▶ [TASK INSTRUCTIONS]: Each line of the records below that holds "computer" should be returned.

▶ [DATA FOR THE TASK]:
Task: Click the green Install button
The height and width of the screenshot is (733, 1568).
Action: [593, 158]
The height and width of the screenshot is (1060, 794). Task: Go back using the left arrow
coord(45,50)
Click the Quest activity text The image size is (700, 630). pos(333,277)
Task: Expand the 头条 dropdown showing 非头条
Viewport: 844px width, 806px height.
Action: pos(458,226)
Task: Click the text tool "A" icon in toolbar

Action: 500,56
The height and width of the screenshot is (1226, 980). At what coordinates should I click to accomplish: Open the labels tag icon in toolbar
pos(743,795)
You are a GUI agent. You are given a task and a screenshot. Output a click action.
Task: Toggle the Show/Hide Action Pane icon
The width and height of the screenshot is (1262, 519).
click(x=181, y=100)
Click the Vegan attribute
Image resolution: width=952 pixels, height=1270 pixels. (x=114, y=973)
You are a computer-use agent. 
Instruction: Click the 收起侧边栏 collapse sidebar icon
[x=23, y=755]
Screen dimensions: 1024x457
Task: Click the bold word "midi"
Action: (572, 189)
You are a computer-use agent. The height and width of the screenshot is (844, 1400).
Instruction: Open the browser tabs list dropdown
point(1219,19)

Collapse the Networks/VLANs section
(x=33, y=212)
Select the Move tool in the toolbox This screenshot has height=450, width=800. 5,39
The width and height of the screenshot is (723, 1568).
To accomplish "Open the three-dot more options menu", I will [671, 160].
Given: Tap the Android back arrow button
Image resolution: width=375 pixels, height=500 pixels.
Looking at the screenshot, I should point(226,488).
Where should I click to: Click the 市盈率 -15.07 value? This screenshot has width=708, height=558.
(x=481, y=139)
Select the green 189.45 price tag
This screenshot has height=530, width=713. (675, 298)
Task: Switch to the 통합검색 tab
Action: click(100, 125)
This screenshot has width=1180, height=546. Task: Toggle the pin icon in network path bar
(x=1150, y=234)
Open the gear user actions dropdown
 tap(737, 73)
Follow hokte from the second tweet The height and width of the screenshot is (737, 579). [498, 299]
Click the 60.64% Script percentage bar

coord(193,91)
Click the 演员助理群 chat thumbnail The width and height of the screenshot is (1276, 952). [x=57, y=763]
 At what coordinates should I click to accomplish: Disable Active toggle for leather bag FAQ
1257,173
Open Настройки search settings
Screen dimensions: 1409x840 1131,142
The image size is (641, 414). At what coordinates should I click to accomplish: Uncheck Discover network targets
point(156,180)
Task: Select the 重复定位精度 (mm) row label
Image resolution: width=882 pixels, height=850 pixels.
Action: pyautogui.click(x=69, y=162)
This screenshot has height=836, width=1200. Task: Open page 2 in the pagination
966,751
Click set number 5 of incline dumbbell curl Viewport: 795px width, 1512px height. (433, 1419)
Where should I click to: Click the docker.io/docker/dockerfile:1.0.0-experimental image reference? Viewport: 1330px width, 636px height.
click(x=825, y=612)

▶ [COMPLETED EXERCISE]:
You are a computer-use agent. 
You are a computer-use agent. The height and width of the screenshot is (844, 1400).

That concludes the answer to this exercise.